All of the records listed below should be retyped exactly.

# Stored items

===============

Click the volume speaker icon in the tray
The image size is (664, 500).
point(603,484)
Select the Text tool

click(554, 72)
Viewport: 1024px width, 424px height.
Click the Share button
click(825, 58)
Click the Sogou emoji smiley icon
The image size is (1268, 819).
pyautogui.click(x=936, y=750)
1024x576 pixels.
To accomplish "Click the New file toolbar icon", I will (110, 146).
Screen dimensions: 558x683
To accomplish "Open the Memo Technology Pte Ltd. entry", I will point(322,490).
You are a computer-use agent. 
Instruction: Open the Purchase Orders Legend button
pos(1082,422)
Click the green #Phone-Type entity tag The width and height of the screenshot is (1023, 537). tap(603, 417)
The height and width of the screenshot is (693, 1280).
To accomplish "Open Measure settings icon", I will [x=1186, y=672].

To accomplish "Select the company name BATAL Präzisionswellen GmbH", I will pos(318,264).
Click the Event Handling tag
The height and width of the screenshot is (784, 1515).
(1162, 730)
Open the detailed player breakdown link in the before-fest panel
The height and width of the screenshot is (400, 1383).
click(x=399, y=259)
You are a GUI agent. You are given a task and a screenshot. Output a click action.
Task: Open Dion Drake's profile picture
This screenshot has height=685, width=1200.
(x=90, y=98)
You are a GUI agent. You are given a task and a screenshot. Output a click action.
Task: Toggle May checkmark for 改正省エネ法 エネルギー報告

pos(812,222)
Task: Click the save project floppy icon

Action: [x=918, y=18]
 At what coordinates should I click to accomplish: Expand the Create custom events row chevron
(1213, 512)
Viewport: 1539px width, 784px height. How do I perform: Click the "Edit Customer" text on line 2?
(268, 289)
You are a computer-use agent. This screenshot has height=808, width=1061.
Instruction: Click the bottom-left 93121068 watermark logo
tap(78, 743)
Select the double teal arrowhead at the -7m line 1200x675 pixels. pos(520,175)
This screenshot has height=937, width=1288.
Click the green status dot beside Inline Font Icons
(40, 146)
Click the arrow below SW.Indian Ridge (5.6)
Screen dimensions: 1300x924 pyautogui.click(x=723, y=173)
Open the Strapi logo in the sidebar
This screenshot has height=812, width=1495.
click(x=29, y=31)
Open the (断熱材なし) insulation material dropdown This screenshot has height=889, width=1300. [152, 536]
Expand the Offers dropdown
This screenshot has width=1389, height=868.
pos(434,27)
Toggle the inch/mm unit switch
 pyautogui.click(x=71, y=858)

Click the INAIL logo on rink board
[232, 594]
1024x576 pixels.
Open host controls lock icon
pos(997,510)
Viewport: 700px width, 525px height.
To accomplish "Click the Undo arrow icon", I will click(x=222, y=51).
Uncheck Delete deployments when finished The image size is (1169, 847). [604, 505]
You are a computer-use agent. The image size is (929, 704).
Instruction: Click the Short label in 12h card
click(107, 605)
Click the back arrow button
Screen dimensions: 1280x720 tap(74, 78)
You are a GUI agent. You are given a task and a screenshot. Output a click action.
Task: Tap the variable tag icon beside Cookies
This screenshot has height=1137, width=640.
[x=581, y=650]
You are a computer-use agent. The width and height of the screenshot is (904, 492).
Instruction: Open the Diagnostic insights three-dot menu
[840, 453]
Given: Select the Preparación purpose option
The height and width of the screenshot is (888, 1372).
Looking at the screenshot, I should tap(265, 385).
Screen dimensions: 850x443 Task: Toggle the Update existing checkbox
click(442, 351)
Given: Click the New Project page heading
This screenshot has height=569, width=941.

===============

# Expected output
Click the volume speaker icon in the tray
The image size is (664, 500).
point(603,484)
Select the Text tool

click(554, 72)
Viewport: 1024px width, 424px height.
Click the Share button
click(825, 58)
Click the Sogou emoji smiley icon
The image size is (1268, 819).
pyautogui.click(x=936, y=750)
1024x576 pixels.
To accomplish "Click the New file toolbar icon", I will (110, 146).
Screen dimensions: 558x683
To accomplish "Open the Memo Technology Pte Ltd. entry", I will point(322,490).
You are a computer-use agent. 
Instruction: Open the Purchase Orders Legend button
pos(1082,422)
Click the green #Phone-Type entity tag The width and height of the screenshot is (1023, 537). tap(603, 417)
The height and width of the screenshot is (693, 1280).
To accomplish "Open Measure settings icon", I will [x=1186, y=672].

To accomplish "Select the company name BATAL Präzisionswellen GmbH", I will pos(318,264).
Click the Event Handling tag
The height and width of the screenshot is (784, 1515).
(1162, 730)
Open the detailed player breakdown link in the before-fest panel
The height and width of the screenshot is (400, 1383).
click(x=399, y=259)
You are a GUI agent. You are given a task and a screenshot. Output a click action.
Task: Open Dion Drake's profile picture
This screenshot has height=685, width=1200.
(x=90, y=98)
You are a GUI agent. You are given a task and a screenshot. Output a click action.
Task: Toggle May checkmark for 改正省エネ法 エネルギー報告

pos(812,222)
Task: Click the save project floppy icon

Action: [x=918, y=18]
 At what coordinates should I click to accomplish: Expand the Create custom events row chevron
(1213, 512)
Viewport: 1539px width, 784px height. How do I perform: Click the "Edit Customer" text on line 2?
(268, 289)
You are a computer-use agent. This screenshot has height=808, width=1061.
Instruction: Click the bottom-left 93121068 watermark logo
tap(78, 743)
Select the double teal arrowhead at the -7m line 1200x675 pixels. pos(520,175)
This screenshot has height=937, width=1288.
Click the green status dot beside Inline Font Icons
(40, 146)
Click the arrow below SW.Indian Ridge (5.6)
Screen dimensions: 1300x924 pyautogui.click(x=723, y=173)
Open the Strapi logo in the sidebar
This screenshot has height=812, width=1495.
click(x=29, y=31)
Open the (断熱材なし) insulation material dropdown This screenshot has height=889, width=1300. [152, 536]
Expand the Offers dropdown
This screenshot has width=1389, height=868.
pos(434,27)
Toggle the inch/mm unit switch
 pyautogui.click(x=71, y=858)

Click the INAIL logo on rink board
[232, 594]
1024x576 pixels.
Open host controls lock icon
pos(997,510)
Viewport: 700px width, 525px height.
To accomplish "Click the Undo arrow icon", I will click(x=222, y=51).
Uncheck Delete deployments when finished The image size is (1169, 847). [604, 505]
You are a computer-use agent. The image size is (929, 704).
Instruction: Click the Short label in 12h card
click(107, 605)
Click the back arrow button
Screen dimensions: 1280x720 tap(74, 78)
You are a GUI agent. You are given a task and a screenshot. Output a click action.
Task: Tap the variable tag icon beside Cookies
This screenshot has height=1137, width=640.
[x=581, y=650]
You are a computer-use agent. The width and height of the screenshot is (904, 492).
Instruction: Open the Diagnostic insights three-dot menu
[840, 453]
Given: Select the Preparación purpose option
The height and width of the screenshot is (888, 1372).
Looking at the screenshot, I should tap(265, 385).
Screen dimensions: 850x443 Task: Toggle the Update existing checkbox
click(442, 351)
Given: Click the New Project page heading
This screenshot has height=569, width=941.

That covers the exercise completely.